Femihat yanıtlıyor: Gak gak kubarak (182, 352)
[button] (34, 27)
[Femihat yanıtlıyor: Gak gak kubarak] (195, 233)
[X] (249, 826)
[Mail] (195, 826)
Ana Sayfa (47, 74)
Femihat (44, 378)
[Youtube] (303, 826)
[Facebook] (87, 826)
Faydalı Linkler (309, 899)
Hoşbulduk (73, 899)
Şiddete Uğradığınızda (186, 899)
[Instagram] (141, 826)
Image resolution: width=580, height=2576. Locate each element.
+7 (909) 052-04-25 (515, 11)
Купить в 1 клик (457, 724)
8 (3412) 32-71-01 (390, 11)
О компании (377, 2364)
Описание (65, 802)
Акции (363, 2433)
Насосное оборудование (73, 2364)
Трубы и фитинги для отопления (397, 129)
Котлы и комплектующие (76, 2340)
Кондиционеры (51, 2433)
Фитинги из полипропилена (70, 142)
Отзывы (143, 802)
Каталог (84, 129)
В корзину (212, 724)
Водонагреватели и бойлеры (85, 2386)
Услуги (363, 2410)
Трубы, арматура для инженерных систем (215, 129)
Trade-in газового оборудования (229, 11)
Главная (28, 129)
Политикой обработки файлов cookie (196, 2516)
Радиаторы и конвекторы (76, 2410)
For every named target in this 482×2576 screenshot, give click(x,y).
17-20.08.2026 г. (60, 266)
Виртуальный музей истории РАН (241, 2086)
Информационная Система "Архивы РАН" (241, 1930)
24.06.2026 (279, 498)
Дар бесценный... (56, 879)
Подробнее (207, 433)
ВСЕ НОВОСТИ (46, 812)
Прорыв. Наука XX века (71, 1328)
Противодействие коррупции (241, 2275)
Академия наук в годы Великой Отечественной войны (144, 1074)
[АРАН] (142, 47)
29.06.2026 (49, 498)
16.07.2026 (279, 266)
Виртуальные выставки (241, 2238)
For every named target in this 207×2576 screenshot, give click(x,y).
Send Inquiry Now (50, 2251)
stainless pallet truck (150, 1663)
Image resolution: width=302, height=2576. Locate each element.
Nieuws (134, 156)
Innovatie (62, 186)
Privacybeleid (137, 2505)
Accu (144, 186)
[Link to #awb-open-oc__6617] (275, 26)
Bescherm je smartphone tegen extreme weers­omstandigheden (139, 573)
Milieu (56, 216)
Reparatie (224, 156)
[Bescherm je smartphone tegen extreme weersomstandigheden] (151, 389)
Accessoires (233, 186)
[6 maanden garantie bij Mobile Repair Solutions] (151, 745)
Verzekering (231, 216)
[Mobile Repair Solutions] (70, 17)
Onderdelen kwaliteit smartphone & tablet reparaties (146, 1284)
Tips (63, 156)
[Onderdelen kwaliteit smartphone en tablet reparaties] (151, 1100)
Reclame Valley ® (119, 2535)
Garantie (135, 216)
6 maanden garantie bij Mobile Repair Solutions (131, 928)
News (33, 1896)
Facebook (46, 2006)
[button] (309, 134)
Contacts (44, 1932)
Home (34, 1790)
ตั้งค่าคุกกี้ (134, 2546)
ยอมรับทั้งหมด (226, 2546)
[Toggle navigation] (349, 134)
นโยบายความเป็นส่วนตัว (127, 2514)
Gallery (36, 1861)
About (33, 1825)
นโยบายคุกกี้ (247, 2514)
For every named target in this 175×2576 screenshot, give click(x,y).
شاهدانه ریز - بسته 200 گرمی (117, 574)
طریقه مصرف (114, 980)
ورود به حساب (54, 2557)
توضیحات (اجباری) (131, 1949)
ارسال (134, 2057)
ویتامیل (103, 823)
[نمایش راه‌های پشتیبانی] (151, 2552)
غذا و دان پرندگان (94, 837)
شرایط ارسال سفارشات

• **Exercise requirements**:
The lines needed run from the first line of the data through the line containing "052-04-25 (515, 11)"; give them again exactly and nothing else.

• **Answer to the problem**:
Femihat yanıtlıyor: Gak gak kubarak (182, 352)
[button] (34, 27)
[Femihat yanıtlıyor: Gak gak kubarak] (195, 233)
[X] (249, 826)
[Mail] (195, 826)
Ana Sayfa (47, 74)
Femihat (44, 378)
[Youtube] (303, 826)
[Facebook] (87, 826)
Faydalı Linkler (309, 899)
Hoşbulduk (73, 899)
Şiddete Uğradığınızda (186, 899)
[Instagram] (141, 826)
Image resolution: width=580, height=2576. Locate each element.
+7 (909) 052-04-25 (515, 11)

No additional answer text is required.